[DATASET CONTENT Boundary: Start]
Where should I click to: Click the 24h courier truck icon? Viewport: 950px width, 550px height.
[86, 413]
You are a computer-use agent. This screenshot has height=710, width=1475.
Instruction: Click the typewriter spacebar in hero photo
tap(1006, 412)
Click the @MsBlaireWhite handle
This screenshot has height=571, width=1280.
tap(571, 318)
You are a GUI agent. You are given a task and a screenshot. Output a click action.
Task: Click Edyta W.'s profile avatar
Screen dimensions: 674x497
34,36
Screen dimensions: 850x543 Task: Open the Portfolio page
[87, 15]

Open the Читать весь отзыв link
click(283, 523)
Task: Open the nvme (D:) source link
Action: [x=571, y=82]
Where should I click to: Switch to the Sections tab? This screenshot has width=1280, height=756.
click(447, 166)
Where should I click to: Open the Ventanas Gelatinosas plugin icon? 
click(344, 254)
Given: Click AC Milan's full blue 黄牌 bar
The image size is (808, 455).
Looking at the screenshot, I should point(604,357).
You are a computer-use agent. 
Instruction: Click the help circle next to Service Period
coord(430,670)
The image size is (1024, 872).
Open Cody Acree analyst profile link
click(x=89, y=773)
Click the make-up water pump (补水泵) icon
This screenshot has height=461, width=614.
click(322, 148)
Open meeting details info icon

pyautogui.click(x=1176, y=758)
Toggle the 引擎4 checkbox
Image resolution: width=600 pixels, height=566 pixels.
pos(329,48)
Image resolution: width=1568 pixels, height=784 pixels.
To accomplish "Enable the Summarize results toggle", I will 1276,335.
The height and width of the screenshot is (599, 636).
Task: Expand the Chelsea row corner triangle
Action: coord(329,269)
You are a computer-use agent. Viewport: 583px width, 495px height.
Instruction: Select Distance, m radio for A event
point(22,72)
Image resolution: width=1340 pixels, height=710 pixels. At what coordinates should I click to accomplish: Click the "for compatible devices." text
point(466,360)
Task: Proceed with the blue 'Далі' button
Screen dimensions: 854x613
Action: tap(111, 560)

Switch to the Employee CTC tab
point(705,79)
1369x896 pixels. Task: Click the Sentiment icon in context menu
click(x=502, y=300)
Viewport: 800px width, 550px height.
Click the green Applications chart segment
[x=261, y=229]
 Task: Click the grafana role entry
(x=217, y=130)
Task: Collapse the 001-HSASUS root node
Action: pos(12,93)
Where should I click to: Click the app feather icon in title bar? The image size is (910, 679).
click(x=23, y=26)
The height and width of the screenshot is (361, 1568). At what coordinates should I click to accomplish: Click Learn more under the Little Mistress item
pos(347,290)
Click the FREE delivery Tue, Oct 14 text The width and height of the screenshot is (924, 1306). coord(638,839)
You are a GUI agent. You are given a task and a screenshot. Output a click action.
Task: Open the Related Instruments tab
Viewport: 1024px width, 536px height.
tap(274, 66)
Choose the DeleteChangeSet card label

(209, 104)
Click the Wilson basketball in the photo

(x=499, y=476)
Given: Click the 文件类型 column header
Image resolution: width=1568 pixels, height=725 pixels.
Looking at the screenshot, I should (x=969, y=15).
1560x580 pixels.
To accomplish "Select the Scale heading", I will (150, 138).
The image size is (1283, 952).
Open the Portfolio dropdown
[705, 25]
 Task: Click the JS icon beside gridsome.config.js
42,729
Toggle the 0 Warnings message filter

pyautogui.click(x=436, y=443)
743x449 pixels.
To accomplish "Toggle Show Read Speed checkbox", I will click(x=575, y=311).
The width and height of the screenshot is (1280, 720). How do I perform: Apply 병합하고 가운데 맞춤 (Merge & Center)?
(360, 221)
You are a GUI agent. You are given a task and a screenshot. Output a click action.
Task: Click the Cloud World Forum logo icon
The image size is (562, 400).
[DATASET CONTENT Boundary: End]
[DIRECTIONS FOR THIS TASK] In the listing above, find the line with "Screen dimensions: 854x613" and the line with "Click the FREE"; set down exactly those two lines and every line between them, nothing more.

[FINISHED EXERCISE]
Screen dimensions: 854x613
Action: tap(111, 560)

Switch to the Employee CTC tab
point(705,79)
1369x896 pixels. Task: Click the Sentiment icon in context menu
click(x=502, y=300)
Viewport: 800px width, 550px height.
Click the green Applications chart segment
[x=261, y=229]
 Task: Click the grafana role entry
(x=217, y=130)
Task: Collapse the 001-HSASUS root node
Action: pos(12,93)
Where should I click to: Click the app feather icon in title bar? The image size is (910, 679).
click(x=23, y=26)
The height and width of the screenshot is (361, 1568). At what coordinates should I click to accomplish: Click Learn more under the Little Mistress item
pos(347,290)
Click the FREE delivery Tue, Oct 14 text The width and height of the screenshot is (924, 1306). coord(638,839)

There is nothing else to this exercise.